El reloj no fue sólo una herramienta técnica, sino un arma cultural. El tiempo el campo de batalla. Habia que vaciarlo de contenido para llenarlo de actividades, de trabajo. Medir el tiempo, estandarizarlo y luego naturalizarlo, no fue neutral aunque hoy sea natural. De hecho eso muestra lo exitoso del proceso de conquista del tiempo por parte de la burguesía Inglesa y luego del capitalismo. Significó quitarle al cuerpo su ritmo propio, borrar la diferencia entre los días, destruir el calendario festivo. Se prohibieron los carnavales, los días de descanso comunitario, los festejos paganos: demasiado imprevisibles, demasiado ingobernables, demasiado libres. El domingo pasó a ser el día del silencio disciplinado, no de la celebración compartida. Se instituyó así una temporalidad homogénea, lineal, repetitiva e individual. El tiempo se volvió trabajo. Y el trabajo, la nueva identidad.

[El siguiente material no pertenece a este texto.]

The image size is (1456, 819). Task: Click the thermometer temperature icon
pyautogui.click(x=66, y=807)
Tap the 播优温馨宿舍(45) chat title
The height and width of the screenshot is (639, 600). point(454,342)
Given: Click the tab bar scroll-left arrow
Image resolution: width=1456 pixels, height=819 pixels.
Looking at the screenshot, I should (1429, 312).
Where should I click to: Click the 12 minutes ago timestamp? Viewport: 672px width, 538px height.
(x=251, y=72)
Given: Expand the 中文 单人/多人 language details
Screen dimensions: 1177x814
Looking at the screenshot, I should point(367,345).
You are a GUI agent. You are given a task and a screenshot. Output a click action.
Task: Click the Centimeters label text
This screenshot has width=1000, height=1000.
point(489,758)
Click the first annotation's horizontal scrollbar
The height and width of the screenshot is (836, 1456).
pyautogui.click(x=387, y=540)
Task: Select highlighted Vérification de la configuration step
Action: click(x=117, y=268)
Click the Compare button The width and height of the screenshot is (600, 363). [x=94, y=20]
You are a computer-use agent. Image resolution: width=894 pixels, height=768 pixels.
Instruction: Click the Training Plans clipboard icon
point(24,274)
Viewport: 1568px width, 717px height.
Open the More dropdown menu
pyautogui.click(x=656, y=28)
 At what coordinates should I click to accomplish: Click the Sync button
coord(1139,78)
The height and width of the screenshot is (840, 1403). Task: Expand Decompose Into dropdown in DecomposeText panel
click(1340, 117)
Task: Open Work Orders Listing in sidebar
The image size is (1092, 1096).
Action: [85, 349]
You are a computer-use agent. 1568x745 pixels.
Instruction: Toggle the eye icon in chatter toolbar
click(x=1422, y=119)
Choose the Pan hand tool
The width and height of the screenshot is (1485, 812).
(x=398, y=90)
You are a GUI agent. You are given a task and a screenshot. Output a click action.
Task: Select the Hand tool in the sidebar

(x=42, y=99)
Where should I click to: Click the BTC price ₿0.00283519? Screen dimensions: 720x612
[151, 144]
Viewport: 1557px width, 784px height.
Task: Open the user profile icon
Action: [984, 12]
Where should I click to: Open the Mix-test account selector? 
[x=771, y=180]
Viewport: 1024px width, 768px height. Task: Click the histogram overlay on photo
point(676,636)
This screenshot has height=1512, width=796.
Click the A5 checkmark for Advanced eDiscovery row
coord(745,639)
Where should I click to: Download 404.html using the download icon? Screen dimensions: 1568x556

Hoy, el tiempo productivo lo llevamos dentro como amo, como un alma artificial. In corpo, incorporado al cuerpo. Valga la redundancia. La explotación se ha interiorizado. La palabra ocio se vació de contenido y la palabra vago la reemplazó, o mas bien su sustantivo. Quedó el mandato de ser siempre activos, estar siempre conectados mostrando la verde disponibilidad. Las redes sociales, la cultura del emprendedurismo, la ansiedad por "aprovechar el día", por no “perder el tiempo”, por "ser alguien", son nuevas formas de dominación temporal. Ese campo de batalla en el que se borran las memorias.

El tiempo ha perdido su espesor. La era del delivery. Del scroll y el chat, de la espera es intolerable y el silencio incómodo. El aburrimiento, un error del sistema de entretenimiento. Las horas no se sienten: se consumen. La urgencia es quietud, las conversaciones son mudas, la espera es instantánea y el entretenimiento aburre. Todas las contradicciones son certezas. No es una falla individual: es un síntoma colectivo.

A veces algo se filtra en el entumecido cubo del tiempo. Una siesta involuntaria. Una conversación que se estira algo más de lo común. Un niño que se queda mirando una hormiga. Una niña toca la espina de una rosa suavemente con su pequeño dedo una y otra vez. Una canción que se escucha sin hacer otra cosa. Una idea para escribir. Son esos momentos en que el tiempo se desentumece para recuperar su misterio.

En la introducción que Byung Chull Han hace en El aroma del tiempo dice "La crisis temporal solo se superará en el momento en que la vita activa, en plena crisis, acoja de nuevo la vita contemplativa de nuevo". Quizás la batalla cultural más urgente hoy no sea solo por las ideas, por los discursos o por las tecnologías sino por el tiempo. Por volver a habitarlo. Por defender espacios donde el tiempo no esté al servicio de la productividad sino de la vida. No como nostalgia de un pasado perdido, sino como gesto de fuga, como intento de reapropiación. Porque sin tiempo no hay experiencia, no hay pensamiento, no hay deseo. Y sin deseo solo queda repetir lo que ya no funciona.

Monumentos líquidos: iconoclasia, memoria y el temblor del espacio público

  La ciudad todavía respiraba con miedo. Una combinación densa de ansiedad viral y rabia histórica se extiendía por aquellas calles semivací...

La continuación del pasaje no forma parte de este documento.